The KFC fiasco: A dissection of the worst DJ set of all time
A damaging and worrying precedent has been set
On March 29, something happened, something that can never be rectified, something that will live on in dance music history forever. It was an act so heinous, that from now on everything that happened before and after shall be referred to as B.KFC and A.KFC.
Let us set the scene, but be warned, what you’re about to read may be disturbing for those with a nervous disposition. Ultra Music Festival of course is one of America’s biggest and most popular electronic music events. It takes place during WMC (Winter Music Conference) and attracts around 70,000 people every year.
Despite the addition of the fairly-recent Resistance Stage, which welcomes the biggest and best underground artists in the world (ie. Carl Cox, Marcel Dettmann, Marco Carola, ANNA), Ultra’s biggest talking point has always been its retina-burning, main stage performances.
The behemoth has had acts like Avicii, David Guetta, Martin Garrix all play historic sets and can propel an artist to new levels of fame and popularity. It can essentially send a DJ from mid-tier performer to headliner in the space of a few hours.
Despite the level of opportunity that an artist has up on that stage, what happened at 3:55pm on the first day of this year’s festival, is completely and categorically unacceptable. When looking through the timetable for Friday’s proceedings, people noticed a five minute slot given to Colonel Sanders.
Yes, Colonel Sanders, the white-haired, creepy-grinned founder of KFC, was down for a five minute performance and no-one knew what to think. What could possibly be in store? Was this going to be a hilarious, audience-participation interlude before more festival-sized music? Hell, were people getting free chicken? None of the above happened.
The announcer bellows on the microphone that DJ Colonel Sanders is coming on stage and the crowd reaction is muted. Someone takes to the stage wearing an absurd mask of the KFC spice enthusiast and this is where things take a turn for the preposterous. Emojis of the Colonel flood the LED walls and a hideous, generic EDM track pipes through the system.
“Hellooo Kentucky, oh wait, Miami”, the caricature jokes. “I am Colonel Sanders, I am everywhere”. These words alone spell some sort of dystopian nightmare realised, as if the Colonel will insert himself into our everyday lives through the mediums of music, art and politics. If that doesn’t send shivers up your spine then you need help. It's literally some George Orwell shit.

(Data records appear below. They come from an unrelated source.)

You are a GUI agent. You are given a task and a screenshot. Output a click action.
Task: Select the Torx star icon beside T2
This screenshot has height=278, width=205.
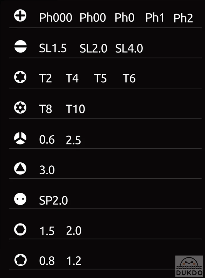coord(20,77)
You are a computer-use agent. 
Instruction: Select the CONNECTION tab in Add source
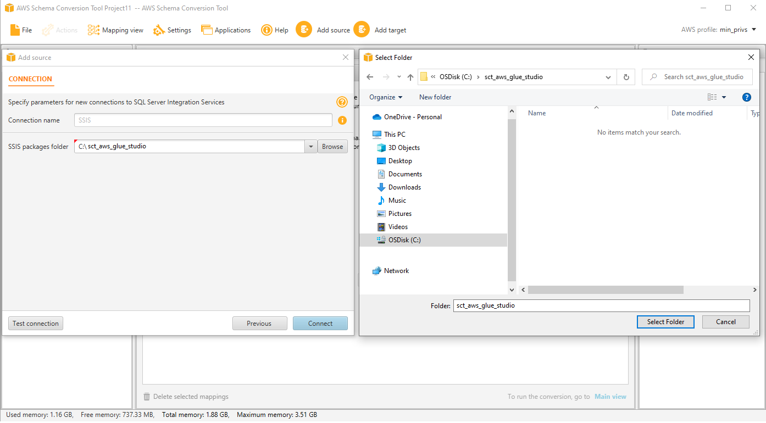31,79
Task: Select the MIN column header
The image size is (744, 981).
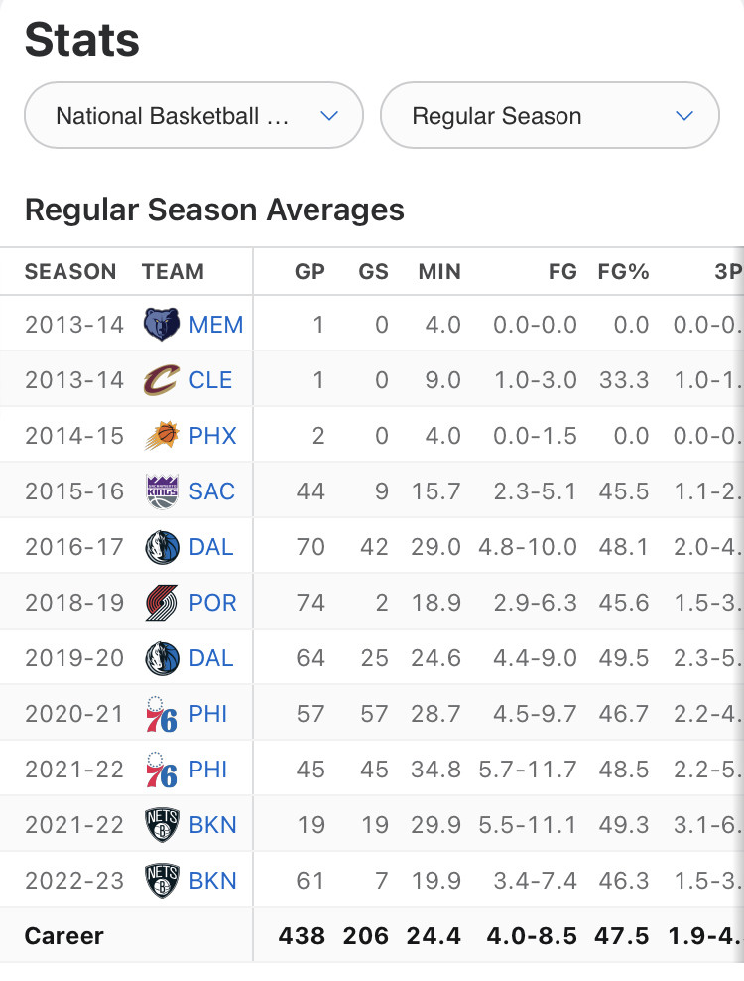Action: 439,271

Five minutes of trashy, out-of-time beats plod around the Miami stage before Nora En Pure arrives, confused and bewildered as to what's unfolding and rightfully so. Onlookers watch on in disbelief. Every video we’ve seen shows the crowd stood still, trying to process what’s happening before them.
In the space of 300 seconds, the way we consume product and brand-messaging changed right in front of us. The Ultra crowd and indeed anyone who’s seen the video, was force-fed a KFC advert in the form of a DJ set and ultimately a very worrying precedent has been set: Companies are literally buying stage time to promote themselves.
Naturally people have kicked off, DJs are shocked, fans are horrified and the music world is reacting in the only way they know how: Twitter outrage.
DJs donning helmets isn’t anything new, Daft Punk are heralded as two of the best to ever do it, Deadmau5 and his mouse head have become household staples and Marshmello has now played a set within the video game, Fortnite.
The latter actually called out the Colonel, stating that he “can think of a lot of other artists actually deserve to be on that stage instead”. Not really sure ol' Marshmello can stand upon his ivory tower while he plays with a giant light up monstrosity but that’s besides the point.
The point he does make is that other artists, who are working hard to make music and be heard, are being sidelined so that a mega-rich, worldwide brand can pay its way onto the main stage of a festival, one of the biggest in the world, no-less.
Ultra has always aimed to showcase the best in all genres by bringing them to the masses, so it seems like a step in the wrong direction to promote a fast-food brand on its heralded stage when they could be giving an artist who has genuine talent more time to shine.
This sort of thing can’t and shouldn’t happen again and judging by the outcry, it doesn’t look like it will. Brands advertising at festivals is the norm, most events are powered by the money from these partners, but to use a platform, as widely-seen as a main-stage, to push something like that isn’t funny, it’s genuinely damaging.
Hey Colonel, your chicken may be ‘finger lickin good’ but your advertising strategy is laughable and after everything electronic music has endured over the years, much like your chicken, this isn't going to fly.